Interrogé à ce sujet, le ministre vénézuélien Vladimir Padrino n’est pas convaincu par cette théorie. Selon lui, ces groupes armés bénéficient de l’aide du gouvernement colombien et de la CIA, que Caracas accuse régulièrement de vouloir déstabiliser le pays. Dans un communiqué, le gouvernement vénézuélien affirme que la Colombie a donné « un consentement plus que tacite aux actions des groupes criminels opérant dans la zone » et a mis en place « un corridor d’activités illégales » avec le soutien des États-Unis. Le communiqué ajoute que « l’abandon des frontières par l’État colombien est un fait avéré », ce qui a permis à des groupes armés de passer. Malgré leur 2 200 km de frontières communes, les relations diplomatiques entre le Venezuela et la Colombie sont très tendues depuis que Bogotá a reconnu l’opposant de Nicolás Maduro, Juan Guaidó, comme président intérimaire du Venezuela en 2019.

Une situation d’urgence humanitaire

De l’autre côté, Bogotá affirme que plus de 3 000 Vénézuéliens se sont réfugiés en Colombie pour échapper aux tirs croisés. C’est une véritable urgence humanitaire que vit aujourd’hui la petite municipalité de Arauquita. Etelivar Torres, mairesse de la ville, a lancé un appel de détresse dans la presse : « Nos capacités de soin et de protection se sont effondrées […]. Nous lançons un appel à l’aide aux organismes nationaux et internationaux pour qu’ils nous fournissent des chapiteaux, des matelas, de la nourriture, des médicaments, des kits de toilettes, pour que nous puissions apporter notre soutien, notre aide et notre accompagnement à ces familles qui souffrent énormément en ce moment ».

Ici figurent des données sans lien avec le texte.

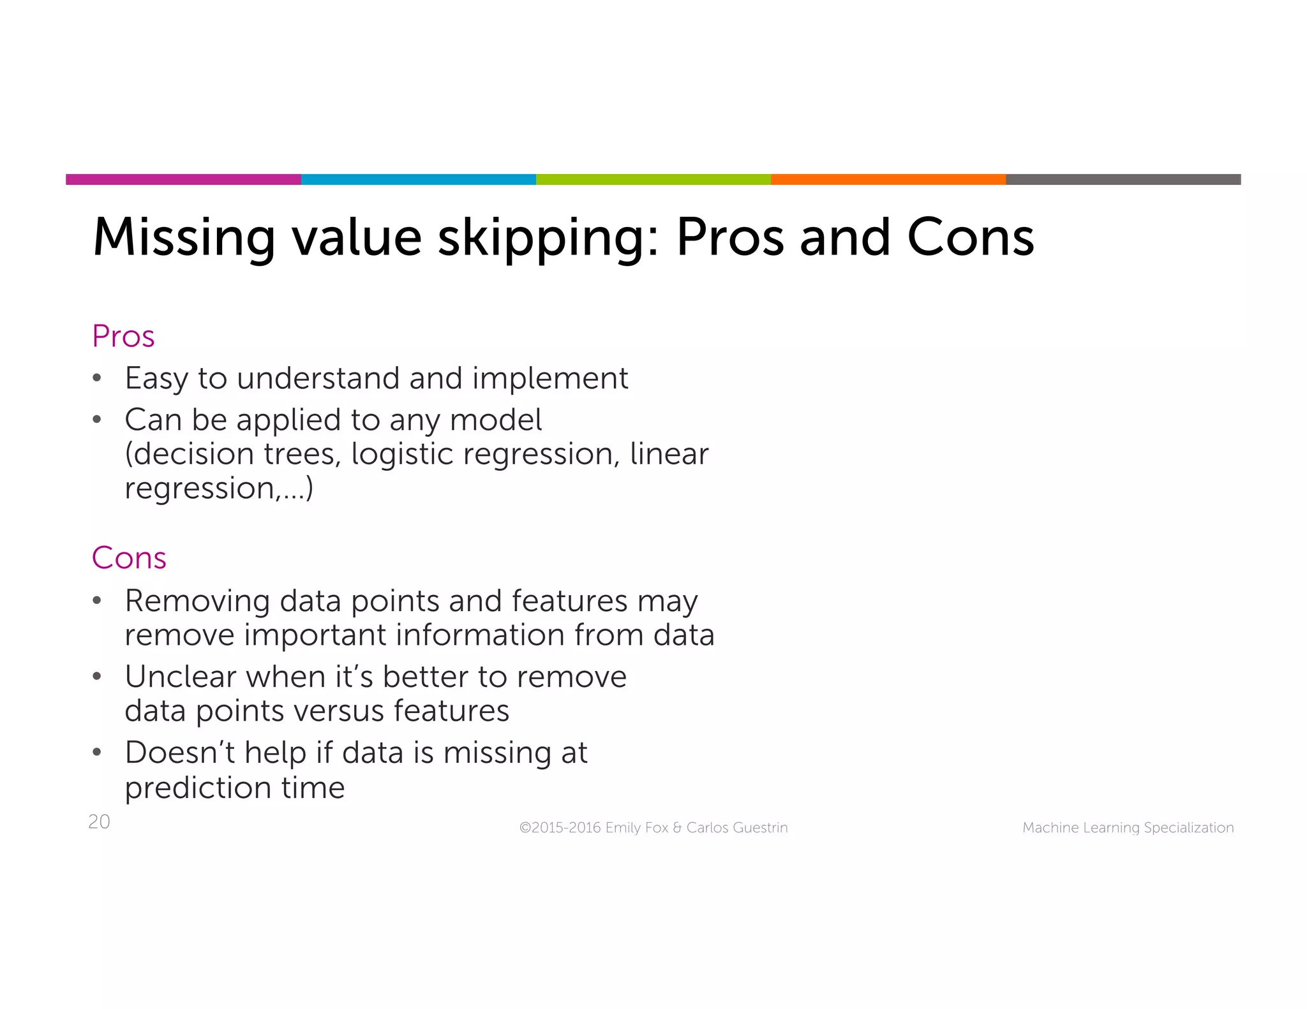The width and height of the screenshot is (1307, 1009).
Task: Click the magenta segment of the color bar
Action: (x=183, y=179)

Ces derniers jours, les habitants de Arauquita assistent à l’arrivée ininterrompue de réfugiés et à l’intensification du nombre de véhicules militaires et des effectifs de l’armée et de la police. Le ministre de la défense colombien Diego Molano a ordonné le renforcement de la présence militaire dans la zone, en annonçant le déploiement de 1 200 personnes supplémentaires « pour garantir la sécurité et la protection des habitants et pour soutenir l’opération humanitaire qui a lieu à Arauca ». Il affirme également que l’armée a toujours combattu des groupes guérilleros dans la région, comme l’Armée de libération nationale (ELN), les dissidents des FARC ainsi que certains groupes criminels qui se disputent le trafic de drogues et d’armes dans cette zone.

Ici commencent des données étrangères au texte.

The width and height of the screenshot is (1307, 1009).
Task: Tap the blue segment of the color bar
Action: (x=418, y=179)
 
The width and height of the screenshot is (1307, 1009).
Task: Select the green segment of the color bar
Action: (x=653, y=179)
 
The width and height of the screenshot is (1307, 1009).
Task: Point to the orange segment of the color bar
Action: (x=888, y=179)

Par ailleurs, le parquet vénézuélien a annoncé avoir ouvert une enquête sur la mort de cinq paysans tués dans la région, tandis que l’ONG vénézuélienne Fundaredes a alerté que plusieurs attaques avaient eu lieu contre la population civile dans l’État d’Apure, à la frontière avec la Colombie. Ces attaques sont attribuées à la Force d’actions spéciales (FAES), une division de la police nationale vénézuélienne, cible de multiples dénonciations d’exécutions extra-judiciaires et d’autres violations des droits de l’homme. Michelle Bachelet, Haute-Commissaire des Nations Unies aux droits de l’homme, a demandé au gouvernement vénézuélien la dissolution de ce corps armé.

Les affrontements au Venezuela se poursuivent ; des civils continuent à se réfugier en Colombie à la recherche de protection et d’aide. Ce dimanche, le président vénézuélien a d’ailleurs annoncé à la télévision publique qu’il préparait une demande d’aide immédiate à l’Organisation des Nations Unies pour désamorcer les champs de mines laissées par les groupes armés colombiens lors des combats. Ce drame humanitaire s’ajoute à la grave crise politique, économique et sociale dont souffre le pays depuis plusieurs années, et qui a été accentuée par la pandémie du Covid-19.